实施例2 重组质粒pGEX-4T-1-SUMO-AREG的诱导表达及其可溶性条件的优化

1.重组质粒pGEX-4T-1-SUMO-AREG的诱导表达

挑取Rosetta（pGEX-4T-1-SUMO-AREG）单菌落接种于10ml含相应抗生素的LB液体培养基，37℃ 180r/min过夜培养。

分别取1ml过夜培养的菌液接种于两个100ml LB液体培养基中，37℃180r振荡培养2.5h，加入IPTG（终浓度分别为0.1、0.5、0.8mmol/L）诱导表达3h。将菌体放入离心管中4000r离心5min，收集菌体后用蒸馏水洗涤两次，20ml PBS缓冲液重悬菌体，取20µl加入5µl 5倍蛋白上样缓冲液沸水中煮10min，12000r离心10min后SDS-PAGE电泳检测（如图4）。

2.表达条件的优化

影响原核表达的主要因素有温度、IPTG浓度、诱导表达时间，所以实验从这三个方面优化表达条件。分别从诱导温度和IPTG浓度两个方面对目标蛋白的可溶性表达进行优化，诱导温度分别采用了16℃、25℃、30℃、37℃，IPTG浓度分别采用了0.1mM、0.4mM、0.6mM、0.8mM。收集不同诱导条件下的细菌，超声破碎后分别取上清和沉淀，SDS-PAGE电泳检测目标蛋白可溶性表达情况（如图5和图6）。

实施例3 融合蛋白SUMO-AREG的纯化及其SUMO标签的切除

1.融合蛋白SUMO-AREG的纯化

通过对目标蛋白的表达条件进行一系列优化，最终得到一组最优条件：诱导温度为16℃，IPTG浓度为0.6mM，诱导时间为12h。采用融合蛋白表达最优条件，大量表达重组蛋白。

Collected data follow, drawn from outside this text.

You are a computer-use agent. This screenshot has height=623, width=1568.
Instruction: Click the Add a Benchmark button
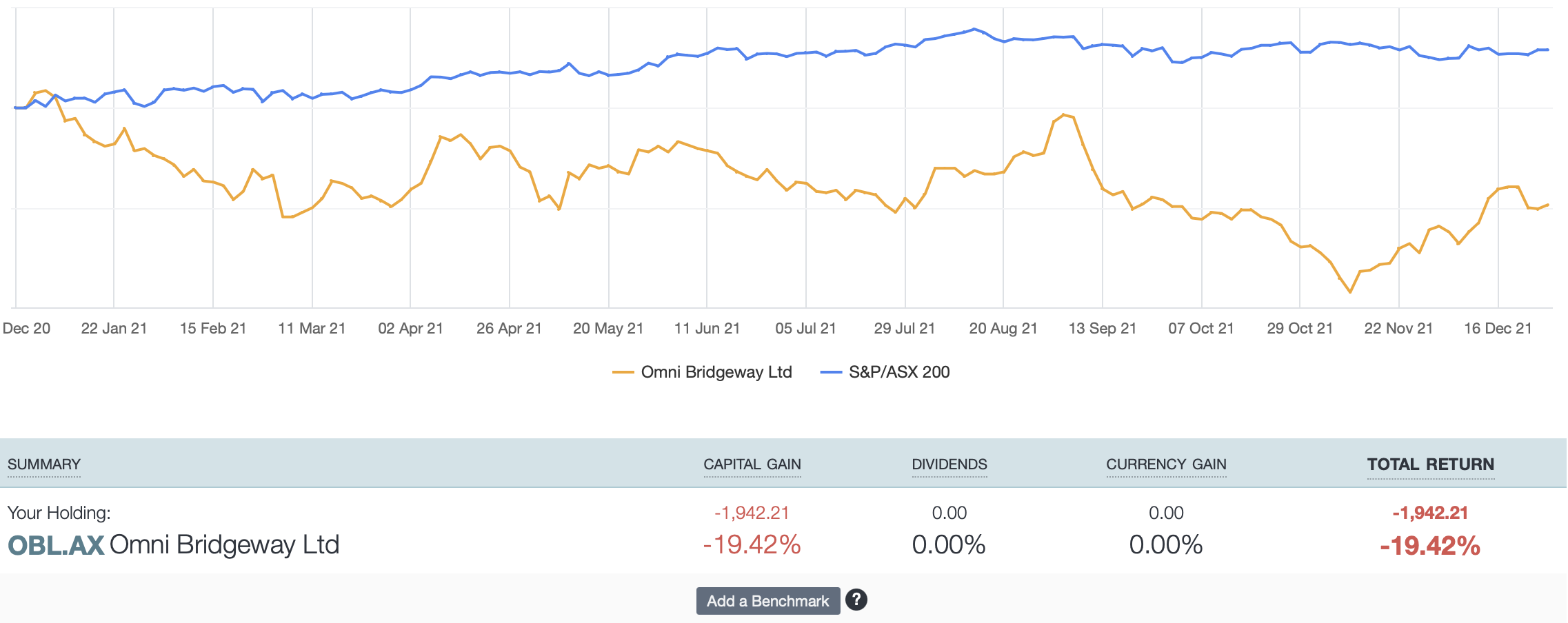click(767, 601)
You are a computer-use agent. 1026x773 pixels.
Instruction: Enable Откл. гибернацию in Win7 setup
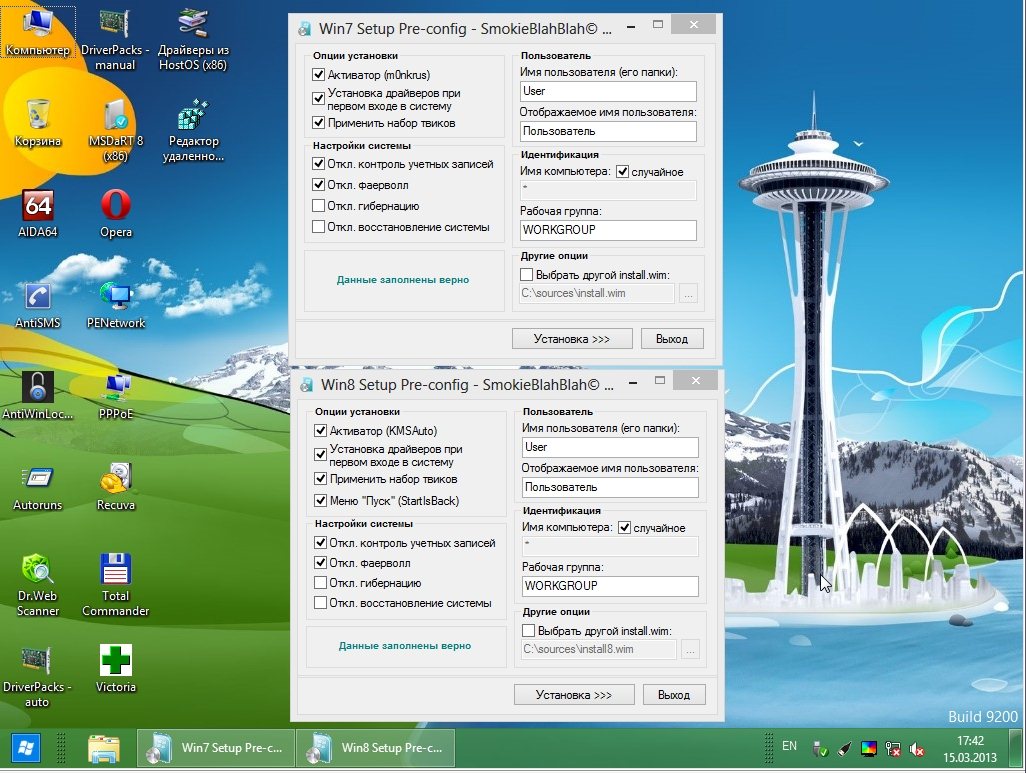(x=319, y=206)
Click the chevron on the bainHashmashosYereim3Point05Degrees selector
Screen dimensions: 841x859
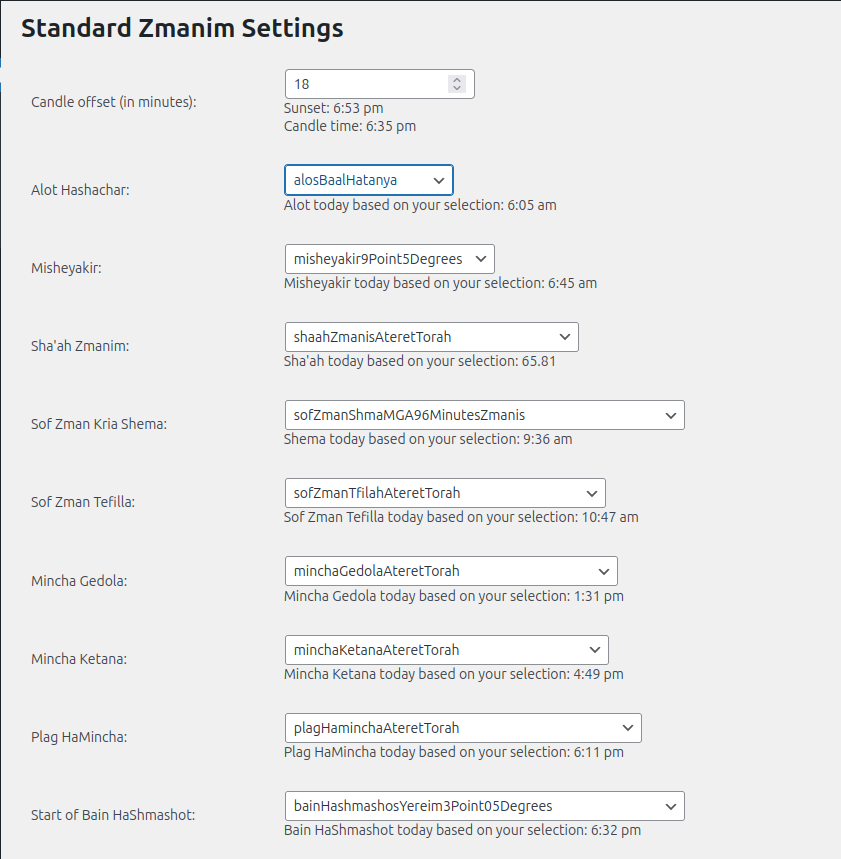click(x=669, y=805)
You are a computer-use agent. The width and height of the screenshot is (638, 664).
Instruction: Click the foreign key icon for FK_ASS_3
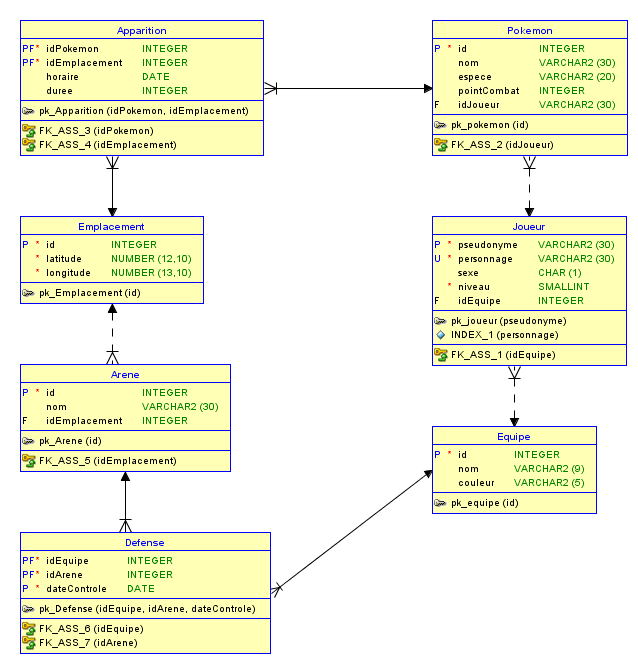[29, 131]
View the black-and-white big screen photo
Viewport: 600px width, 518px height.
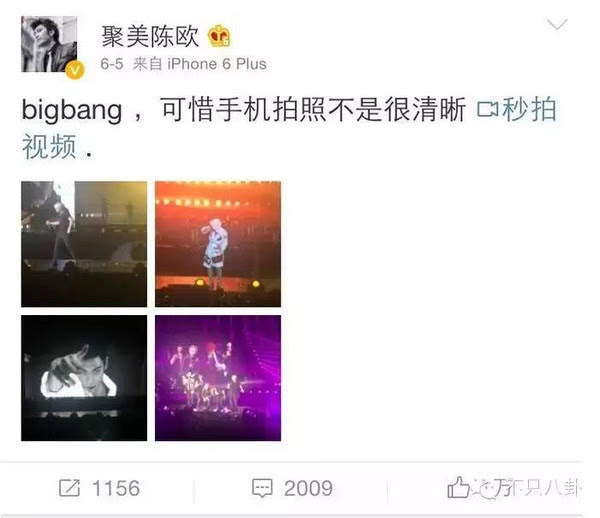click(x=84, y=378)
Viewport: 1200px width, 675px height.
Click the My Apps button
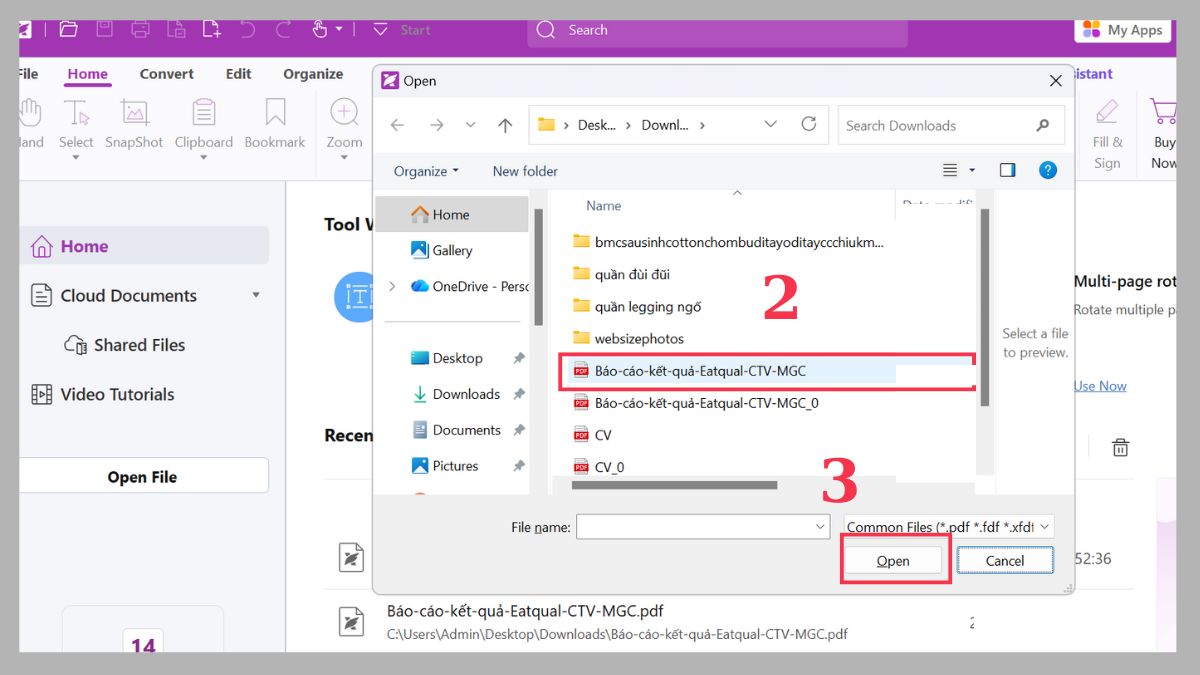(1121, 30)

诱导表达后的菌体用PBS重悬后，冰浴中超声波破碎，12000r离心10min取上清，用滤器过滤，将上清放于预先处理过的Ni-NTA柱中，冰浴中振荡1h，收集穿透液。分别用20mM、40mM、60mM、100mM、300mM和500mM 咪唑洗脱缓冲液洗Ni-NTA柱，并收集洗脱液。SDS-PAGE电泳检测蛋白纯化效果（如图7）。

2.SUMO标签的切除

将纯化后的重组蛋白SUMO-AREG置于适当容器中，用CoolCutter™ SUMO蛋白酶切除SUMO标签，进一步用Ni-NTA亲和层析纯化酶切产物。SDS-PAGE电泳检测蛋白纯化效果（如图8）。